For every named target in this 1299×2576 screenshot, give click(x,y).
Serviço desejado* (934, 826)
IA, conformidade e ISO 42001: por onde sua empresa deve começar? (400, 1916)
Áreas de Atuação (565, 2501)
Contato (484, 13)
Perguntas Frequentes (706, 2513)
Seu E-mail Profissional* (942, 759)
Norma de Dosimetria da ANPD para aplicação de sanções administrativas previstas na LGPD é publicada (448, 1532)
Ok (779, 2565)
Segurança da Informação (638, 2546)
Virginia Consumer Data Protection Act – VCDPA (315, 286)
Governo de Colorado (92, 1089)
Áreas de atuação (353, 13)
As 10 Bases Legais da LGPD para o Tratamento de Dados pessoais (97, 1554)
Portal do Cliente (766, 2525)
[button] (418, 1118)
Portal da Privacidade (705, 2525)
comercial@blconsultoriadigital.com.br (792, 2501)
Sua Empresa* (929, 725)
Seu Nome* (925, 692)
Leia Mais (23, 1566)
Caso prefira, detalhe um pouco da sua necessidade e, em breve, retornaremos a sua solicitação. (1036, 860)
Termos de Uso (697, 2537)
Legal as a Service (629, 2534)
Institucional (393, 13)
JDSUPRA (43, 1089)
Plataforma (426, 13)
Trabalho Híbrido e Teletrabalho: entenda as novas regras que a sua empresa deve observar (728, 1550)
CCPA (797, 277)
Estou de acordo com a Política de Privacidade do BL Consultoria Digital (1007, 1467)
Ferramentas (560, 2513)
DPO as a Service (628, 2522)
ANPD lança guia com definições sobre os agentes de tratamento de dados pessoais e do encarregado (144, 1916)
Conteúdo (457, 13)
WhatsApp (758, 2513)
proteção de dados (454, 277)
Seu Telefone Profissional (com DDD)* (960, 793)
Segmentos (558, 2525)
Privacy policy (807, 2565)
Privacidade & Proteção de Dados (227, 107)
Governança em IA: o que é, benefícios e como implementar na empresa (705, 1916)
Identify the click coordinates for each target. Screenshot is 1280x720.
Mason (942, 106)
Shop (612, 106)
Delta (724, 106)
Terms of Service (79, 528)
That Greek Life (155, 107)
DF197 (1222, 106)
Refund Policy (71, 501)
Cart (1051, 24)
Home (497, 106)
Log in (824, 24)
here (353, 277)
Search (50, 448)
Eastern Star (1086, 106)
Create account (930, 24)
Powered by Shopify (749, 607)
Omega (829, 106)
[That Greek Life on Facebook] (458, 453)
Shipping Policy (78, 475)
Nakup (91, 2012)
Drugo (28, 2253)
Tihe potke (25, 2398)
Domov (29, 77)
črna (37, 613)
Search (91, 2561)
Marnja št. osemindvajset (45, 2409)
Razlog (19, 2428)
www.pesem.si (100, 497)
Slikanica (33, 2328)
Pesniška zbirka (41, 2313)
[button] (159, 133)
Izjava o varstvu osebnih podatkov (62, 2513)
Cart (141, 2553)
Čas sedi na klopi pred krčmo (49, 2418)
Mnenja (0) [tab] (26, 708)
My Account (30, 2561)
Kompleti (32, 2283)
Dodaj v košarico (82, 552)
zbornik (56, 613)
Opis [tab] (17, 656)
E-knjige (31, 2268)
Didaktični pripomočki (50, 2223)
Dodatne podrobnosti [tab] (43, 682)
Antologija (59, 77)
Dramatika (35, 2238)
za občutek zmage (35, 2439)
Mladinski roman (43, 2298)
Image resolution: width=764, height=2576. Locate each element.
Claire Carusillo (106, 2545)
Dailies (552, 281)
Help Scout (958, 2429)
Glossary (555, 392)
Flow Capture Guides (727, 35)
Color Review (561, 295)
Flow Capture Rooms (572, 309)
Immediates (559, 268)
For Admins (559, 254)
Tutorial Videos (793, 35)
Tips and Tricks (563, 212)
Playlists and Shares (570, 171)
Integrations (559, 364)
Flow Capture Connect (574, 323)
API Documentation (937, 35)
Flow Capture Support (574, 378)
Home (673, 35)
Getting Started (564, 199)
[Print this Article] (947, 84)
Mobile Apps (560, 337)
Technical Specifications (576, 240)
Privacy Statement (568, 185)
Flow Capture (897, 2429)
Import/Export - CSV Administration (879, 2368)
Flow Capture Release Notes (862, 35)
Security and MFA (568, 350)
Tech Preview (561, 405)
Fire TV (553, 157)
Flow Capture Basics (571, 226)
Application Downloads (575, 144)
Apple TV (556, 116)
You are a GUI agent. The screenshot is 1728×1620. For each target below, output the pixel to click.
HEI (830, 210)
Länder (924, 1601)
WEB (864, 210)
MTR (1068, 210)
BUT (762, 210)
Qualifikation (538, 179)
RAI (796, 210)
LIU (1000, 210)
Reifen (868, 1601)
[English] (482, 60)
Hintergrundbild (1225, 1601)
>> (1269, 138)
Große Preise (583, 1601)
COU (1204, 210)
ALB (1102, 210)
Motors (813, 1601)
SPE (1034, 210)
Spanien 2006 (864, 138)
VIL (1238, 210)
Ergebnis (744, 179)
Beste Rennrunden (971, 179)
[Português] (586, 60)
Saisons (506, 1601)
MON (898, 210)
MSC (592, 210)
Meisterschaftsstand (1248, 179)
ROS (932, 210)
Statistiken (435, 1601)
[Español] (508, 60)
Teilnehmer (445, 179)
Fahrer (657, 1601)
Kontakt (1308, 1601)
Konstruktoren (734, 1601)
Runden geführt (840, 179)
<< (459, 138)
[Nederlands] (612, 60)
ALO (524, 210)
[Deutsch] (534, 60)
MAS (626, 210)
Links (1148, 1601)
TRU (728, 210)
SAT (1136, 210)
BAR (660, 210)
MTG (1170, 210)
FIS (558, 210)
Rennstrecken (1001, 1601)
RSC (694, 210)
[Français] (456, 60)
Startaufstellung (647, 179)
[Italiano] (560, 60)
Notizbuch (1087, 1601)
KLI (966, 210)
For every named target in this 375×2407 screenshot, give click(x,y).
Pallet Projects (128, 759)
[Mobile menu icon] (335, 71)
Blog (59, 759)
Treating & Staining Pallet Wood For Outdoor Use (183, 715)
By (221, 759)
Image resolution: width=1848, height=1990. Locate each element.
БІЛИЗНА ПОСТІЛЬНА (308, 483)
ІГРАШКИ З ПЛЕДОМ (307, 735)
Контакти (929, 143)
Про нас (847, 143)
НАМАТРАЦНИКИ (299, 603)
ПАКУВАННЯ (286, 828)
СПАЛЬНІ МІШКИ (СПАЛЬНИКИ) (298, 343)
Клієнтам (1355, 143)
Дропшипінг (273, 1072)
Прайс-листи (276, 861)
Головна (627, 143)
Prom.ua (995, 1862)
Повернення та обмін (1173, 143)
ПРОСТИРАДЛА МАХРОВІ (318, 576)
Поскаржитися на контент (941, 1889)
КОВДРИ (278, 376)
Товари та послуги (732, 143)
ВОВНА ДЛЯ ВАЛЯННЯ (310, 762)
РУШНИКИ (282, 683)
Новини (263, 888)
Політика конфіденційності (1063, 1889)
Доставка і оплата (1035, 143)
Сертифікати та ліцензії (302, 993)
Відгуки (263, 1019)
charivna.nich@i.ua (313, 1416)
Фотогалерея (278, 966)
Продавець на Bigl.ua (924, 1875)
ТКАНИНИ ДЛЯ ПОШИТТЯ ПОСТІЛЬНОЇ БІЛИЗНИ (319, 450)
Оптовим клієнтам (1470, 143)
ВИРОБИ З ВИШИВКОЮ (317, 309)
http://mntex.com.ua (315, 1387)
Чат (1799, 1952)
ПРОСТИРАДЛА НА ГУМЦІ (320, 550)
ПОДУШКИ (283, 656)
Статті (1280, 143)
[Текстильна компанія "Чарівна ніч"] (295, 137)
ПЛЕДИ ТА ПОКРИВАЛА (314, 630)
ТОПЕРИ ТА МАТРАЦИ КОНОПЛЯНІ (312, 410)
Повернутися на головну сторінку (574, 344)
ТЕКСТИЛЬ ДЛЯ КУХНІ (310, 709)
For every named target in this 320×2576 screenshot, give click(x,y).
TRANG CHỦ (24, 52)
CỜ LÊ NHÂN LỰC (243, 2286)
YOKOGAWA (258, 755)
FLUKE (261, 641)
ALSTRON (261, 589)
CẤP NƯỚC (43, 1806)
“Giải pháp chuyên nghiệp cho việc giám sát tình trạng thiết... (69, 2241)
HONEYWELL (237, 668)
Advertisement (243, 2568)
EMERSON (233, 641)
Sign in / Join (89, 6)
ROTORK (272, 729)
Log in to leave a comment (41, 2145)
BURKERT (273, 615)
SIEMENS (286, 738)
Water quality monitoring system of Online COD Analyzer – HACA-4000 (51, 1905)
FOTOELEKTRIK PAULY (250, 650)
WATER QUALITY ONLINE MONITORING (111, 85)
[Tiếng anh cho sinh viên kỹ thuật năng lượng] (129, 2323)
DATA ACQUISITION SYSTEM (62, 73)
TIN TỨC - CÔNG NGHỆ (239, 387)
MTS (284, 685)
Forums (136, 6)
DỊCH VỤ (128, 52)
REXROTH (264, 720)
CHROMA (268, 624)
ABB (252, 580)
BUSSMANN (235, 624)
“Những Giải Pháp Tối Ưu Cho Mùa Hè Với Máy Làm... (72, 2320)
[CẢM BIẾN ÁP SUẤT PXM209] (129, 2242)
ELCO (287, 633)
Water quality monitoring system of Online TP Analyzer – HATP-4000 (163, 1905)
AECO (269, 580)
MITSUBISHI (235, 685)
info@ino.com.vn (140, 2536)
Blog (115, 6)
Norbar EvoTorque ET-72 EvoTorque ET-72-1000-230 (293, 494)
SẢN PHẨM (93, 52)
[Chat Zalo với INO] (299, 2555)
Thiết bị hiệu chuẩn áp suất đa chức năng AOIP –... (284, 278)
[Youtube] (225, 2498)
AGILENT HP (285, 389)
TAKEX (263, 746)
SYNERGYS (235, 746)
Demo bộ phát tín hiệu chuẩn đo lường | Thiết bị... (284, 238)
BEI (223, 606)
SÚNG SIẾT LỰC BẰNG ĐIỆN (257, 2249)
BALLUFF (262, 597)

────────────────────

• **PROBLEM STATEMENT**:
What lines in the listing contain "Pallet"? Copy them all.

• **YOUR RESPONSE**:
Pallet Projects (128, 759)
Treating & Staining Pallet Wood For Outdoor Use (183, 715)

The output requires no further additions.